### What you are asked to do
Your answer should be the lines below from the one with "Given: Click the heart wishlist button" to the one with "The image size is (644, 311).", both included, given again exactly and with nothing added.

### Records drawn from a dataset
┌──

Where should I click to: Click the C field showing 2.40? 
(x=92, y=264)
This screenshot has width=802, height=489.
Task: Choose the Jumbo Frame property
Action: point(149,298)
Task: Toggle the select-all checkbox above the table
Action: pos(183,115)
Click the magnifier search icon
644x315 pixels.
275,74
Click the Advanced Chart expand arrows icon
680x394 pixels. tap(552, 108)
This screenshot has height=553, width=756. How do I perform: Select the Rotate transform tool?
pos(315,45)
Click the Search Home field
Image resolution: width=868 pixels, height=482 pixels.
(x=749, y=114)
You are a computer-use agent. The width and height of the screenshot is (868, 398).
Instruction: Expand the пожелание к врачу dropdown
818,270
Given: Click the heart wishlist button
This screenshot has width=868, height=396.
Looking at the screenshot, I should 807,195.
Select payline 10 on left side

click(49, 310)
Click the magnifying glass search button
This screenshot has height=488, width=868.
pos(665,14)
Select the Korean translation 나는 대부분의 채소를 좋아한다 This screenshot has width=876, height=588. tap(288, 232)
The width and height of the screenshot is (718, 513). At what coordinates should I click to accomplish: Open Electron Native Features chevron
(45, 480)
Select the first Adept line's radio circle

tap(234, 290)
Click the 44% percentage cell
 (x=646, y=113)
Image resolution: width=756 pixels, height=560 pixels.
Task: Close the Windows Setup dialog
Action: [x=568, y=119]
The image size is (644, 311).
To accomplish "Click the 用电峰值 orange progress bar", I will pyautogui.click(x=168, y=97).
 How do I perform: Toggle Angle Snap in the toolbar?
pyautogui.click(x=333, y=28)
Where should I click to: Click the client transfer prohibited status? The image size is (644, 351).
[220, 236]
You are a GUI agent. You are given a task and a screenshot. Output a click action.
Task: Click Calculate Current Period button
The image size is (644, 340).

└──

### Result for this exercise
Given: Click the heart wishlist button
This screenshot has width=868, height=396.
Looking at the screenshot, I should 807,195.
Select payline 10 on left side

click(49, 310)
Click the magnifying glass search button
This screenshot has height=488, width=868.
pos(665,14)
Select the Korean translation 나는 대부분의 채소를 좋아한다 This screenshot has width=876, height=588. tap(288, 232)
The width and height of the screenshot is (718, 513). At what coordinates should I click to accomplish: Open Electron Native Features chevron
(45, 480)
Select the first Adept line's radio circle

tap(234, 290)
Click the 44% percentage cell
 (x=646, y=113)
Image resolution: width=756 pixels, height=560 pixels.
Task: Close the Windows Setup dialog
Action: [x=568, y=119]
The image size is (644, 311).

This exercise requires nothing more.